History

United States
- Builder: Philadelphia
- Launched: 1779
- Fate: Sold c. 1787

Great Britain
- Name: Boyne
- Owner: 1788:Alexander Willock; 1791:J.E. Colley;
- Acquired: c.1787 by purchase
- Fate: Captured 1794

General characteristics
- Tons burthen: 200, or 205, or 226, (bm)
- Complement: 20
- Armament: 12 × 4-pounder guns

= Boyne (1787 ship) =

Boyne was launched at Philadelphia in 1779, possibly under that name. She first appeared in Lloyd's Register as Boyne in 1789, but had probably been purchased in 1787, and had already made one voyage by 1789. She made three voyages in all as a slave ship before a French privateer captured her in 1794, on her fourth.

==Slave voyage #1 (1788-1789)==
Captain John Hay sailed from London on 8 February 1788, bound for the Gold Coast. Boyne started gathering captives at Cape Coast Castle on 21 June. She left Africa on 4 March 1789 and arrived at St John's, Antigua. She had embarked 330 captives and she landed 311, for a loss rate of 5.8%.

Boyne appears in Lloyd's Register in 1789, with J. Hays, master, changing to G. Greaves, and owner A. Willcock. She had been coppered in 1787, and underwent a good repair in 1789.

==Slave voyage #2 (1789-1791)==
Captain George Greaves sailed from Liverpool on 16 December 1789, bound for the Gold Coast. Boyne gathered captives at Cape Coast Castle and left Africa 3 February 1791. She delivered her captives to St John's in April. She had embarked 300 captives and she landed 268, for a loss rate of 10.7%. Boyne returned to Liverpool on 7 June.

==Slave voyage #3 (1791–1792)==
Captain John Thornborrow sailed from Liverpool on 27 October 1791. She started gathering captives at Calabar on 28 December, and left Africa on 7 April 1792. She arrived at Grenada on 24 June, where she landed 279 captives. At some point Captain James Bowie replaced Thornborrow. Boyne left Grenada on 16 July, and arrived back at Liverpool on 22 August. She had left Liverpool with 22 crew members and she suffered three crew deaths on the voyage.

==Capture==
War with France broke out in early 1793. Lloyd's Register for 1794 showed Boynes master changing from Thornburgh to J. Mill, and her owner as J.E. Colley. Captain John Mills acquired a letter of marque on 16 June 1794. Boyne sailed from Liverpool on 28 June 1794.

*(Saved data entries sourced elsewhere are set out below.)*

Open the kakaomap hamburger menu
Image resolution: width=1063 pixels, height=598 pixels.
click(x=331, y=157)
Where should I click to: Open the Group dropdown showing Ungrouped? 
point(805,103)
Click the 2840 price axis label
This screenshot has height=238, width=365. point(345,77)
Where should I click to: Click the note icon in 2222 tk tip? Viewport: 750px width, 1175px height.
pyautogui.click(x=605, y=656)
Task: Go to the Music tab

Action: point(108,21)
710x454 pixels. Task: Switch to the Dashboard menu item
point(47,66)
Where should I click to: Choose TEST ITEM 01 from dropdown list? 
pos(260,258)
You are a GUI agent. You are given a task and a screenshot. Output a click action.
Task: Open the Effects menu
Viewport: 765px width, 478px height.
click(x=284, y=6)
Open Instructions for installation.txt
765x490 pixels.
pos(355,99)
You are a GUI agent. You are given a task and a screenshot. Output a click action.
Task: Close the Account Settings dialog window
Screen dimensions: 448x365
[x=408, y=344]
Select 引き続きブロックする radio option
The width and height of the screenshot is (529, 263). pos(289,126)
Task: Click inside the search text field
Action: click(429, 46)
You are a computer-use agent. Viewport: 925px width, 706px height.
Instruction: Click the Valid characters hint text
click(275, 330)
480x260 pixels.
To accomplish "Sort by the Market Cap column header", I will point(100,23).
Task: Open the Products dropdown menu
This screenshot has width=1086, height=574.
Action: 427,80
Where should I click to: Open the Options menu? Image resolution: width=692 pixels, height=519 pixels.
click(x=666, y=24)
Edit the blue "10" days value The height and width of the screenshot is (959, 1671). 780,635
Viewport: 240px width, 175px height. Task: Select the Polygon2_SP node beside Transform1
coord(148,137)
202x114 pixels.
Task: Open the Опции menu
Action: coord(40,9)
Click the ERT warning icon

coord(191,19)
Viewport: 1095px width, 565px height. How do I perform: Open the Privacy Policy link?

The French Naïade-class brig-corvette , captured Boyne, Mill, master, off Cape Clear as Boyne was sailing from Liverpool for Africa. Fraternité was armed with twelve 18-pounder guns and six swivel guns. She also had a crew of 146 men. (Note: Fraternité had been launched at Brest Dockyard. The Royal Navy captured her two classmates and they became HMS Melville and HMS Diligente.)